▸ **GOAL OF THE EXERCISE**
Leaving out every picture, output the records below exactly as they are.

[Start of Attachment]

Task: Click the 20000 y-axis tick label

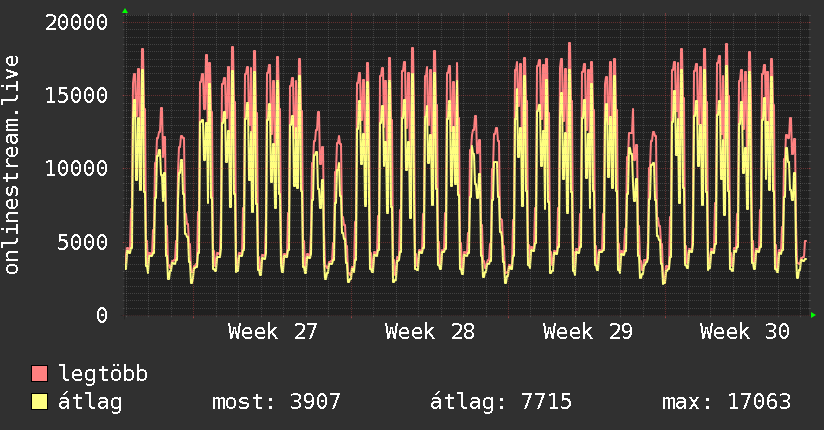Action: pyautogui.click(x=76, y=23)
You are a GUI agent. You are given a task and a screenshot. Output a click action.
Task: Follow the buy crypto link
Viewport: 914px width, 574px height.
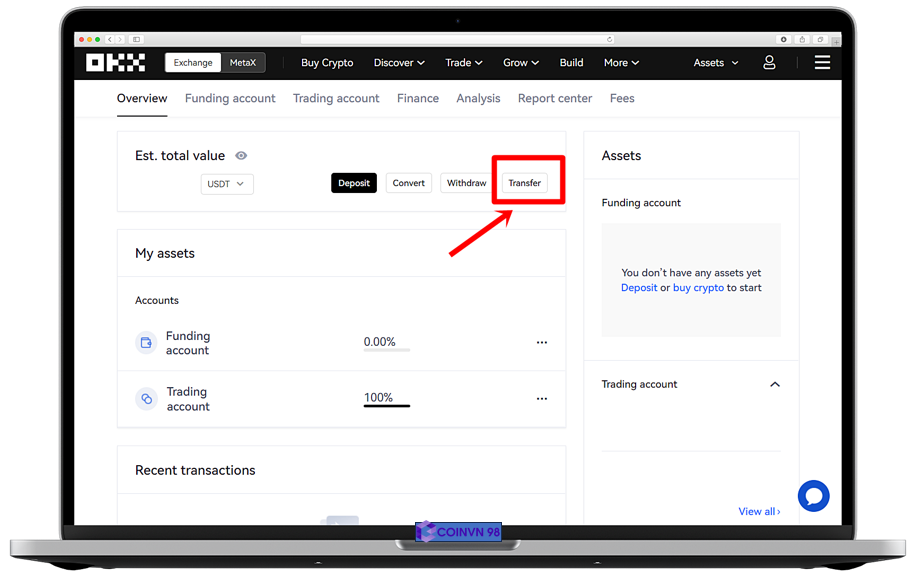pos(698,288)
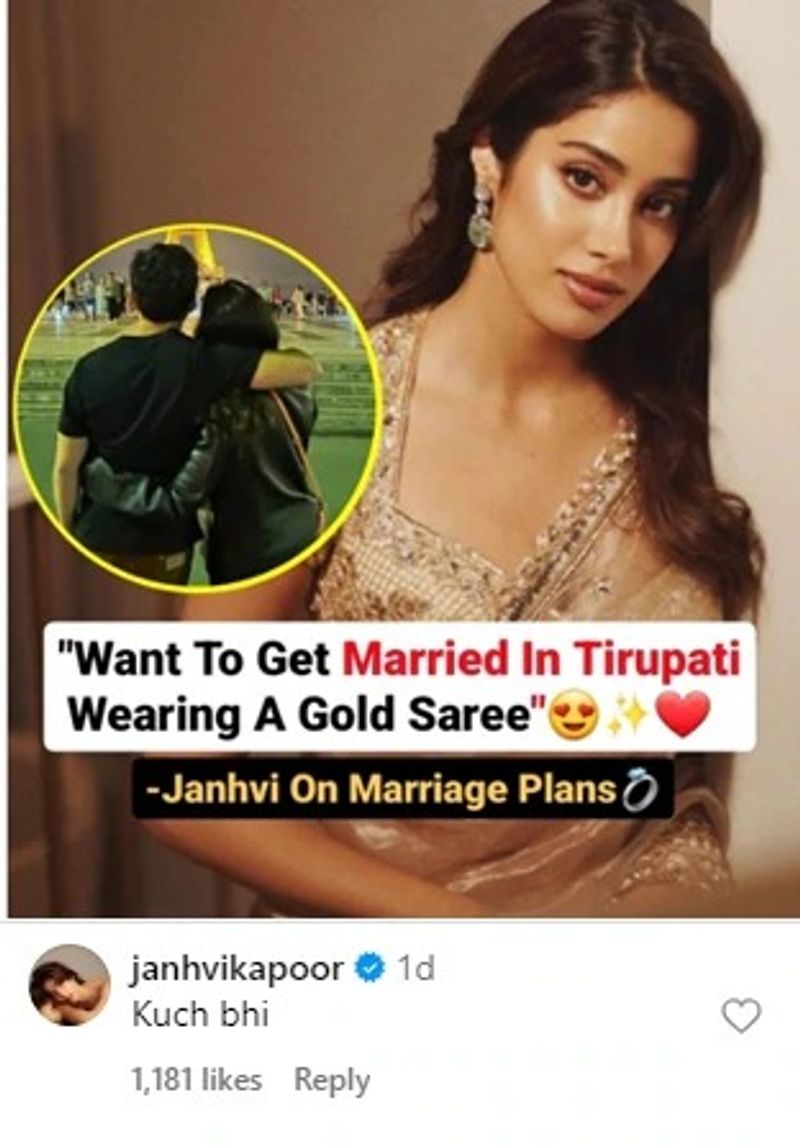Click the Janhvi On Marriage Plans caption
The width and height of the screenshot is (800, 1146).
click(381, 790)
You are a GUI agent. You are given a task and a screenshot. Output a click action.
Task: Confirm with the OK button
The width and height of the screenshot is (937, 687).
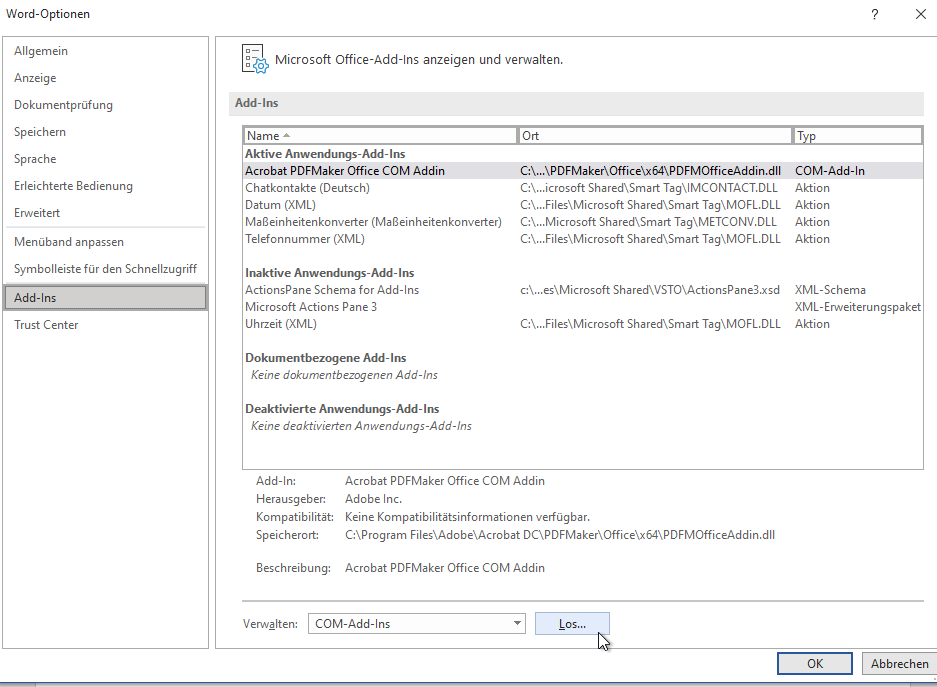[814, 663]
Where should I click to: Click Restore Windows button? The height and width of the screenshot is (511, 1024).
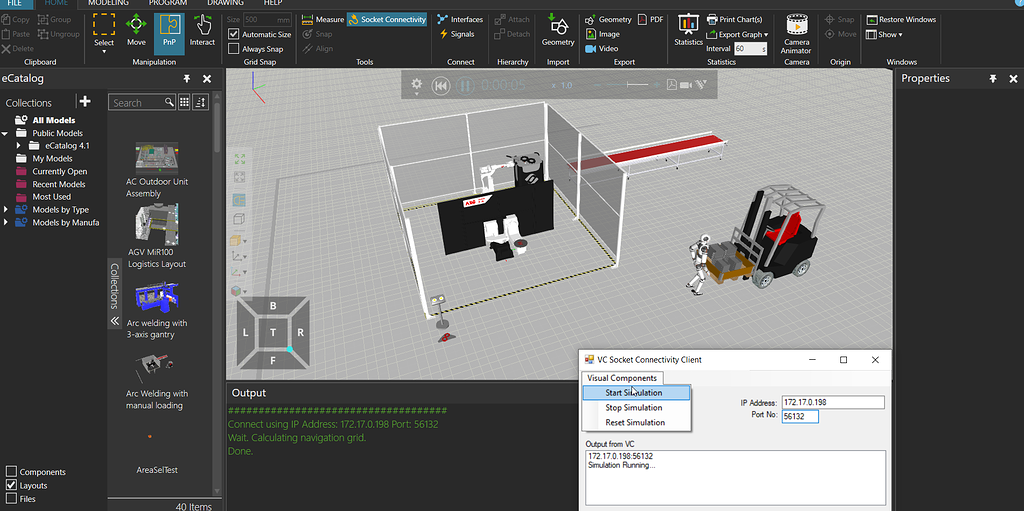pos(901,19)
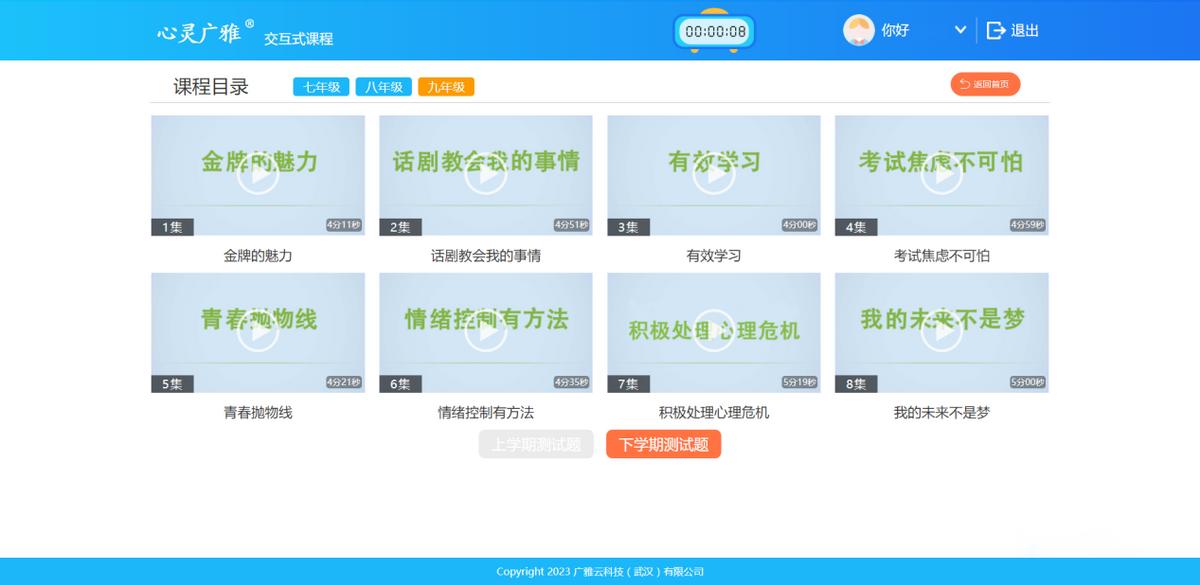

[End of Attachment]

▸ **RESULT**
Task: Click the 20000 y-axis tick label

Action: pyautogui.click(x=76, y=23)
You are a GUI agent. You are given a task and a screenshot. Output a click action.
Task: Follow the buy crypto link
Viewport: 914px width, 574px height.
pos(698,288)
Click the Janhvi On Marriage Plans caption
The width and height of the screenshot is (800, 1146).
click(381, 790)
You are a GUI agent. You are given a task and a screenshot. Output a click action.
Task: Confirm with the OK button
The width and height of the screenshot is (937, 687).
[814, 663]
Where should I click to: Click Restore Windows button? The height and width of the screenshot is (511, 1024).
pos(901,19)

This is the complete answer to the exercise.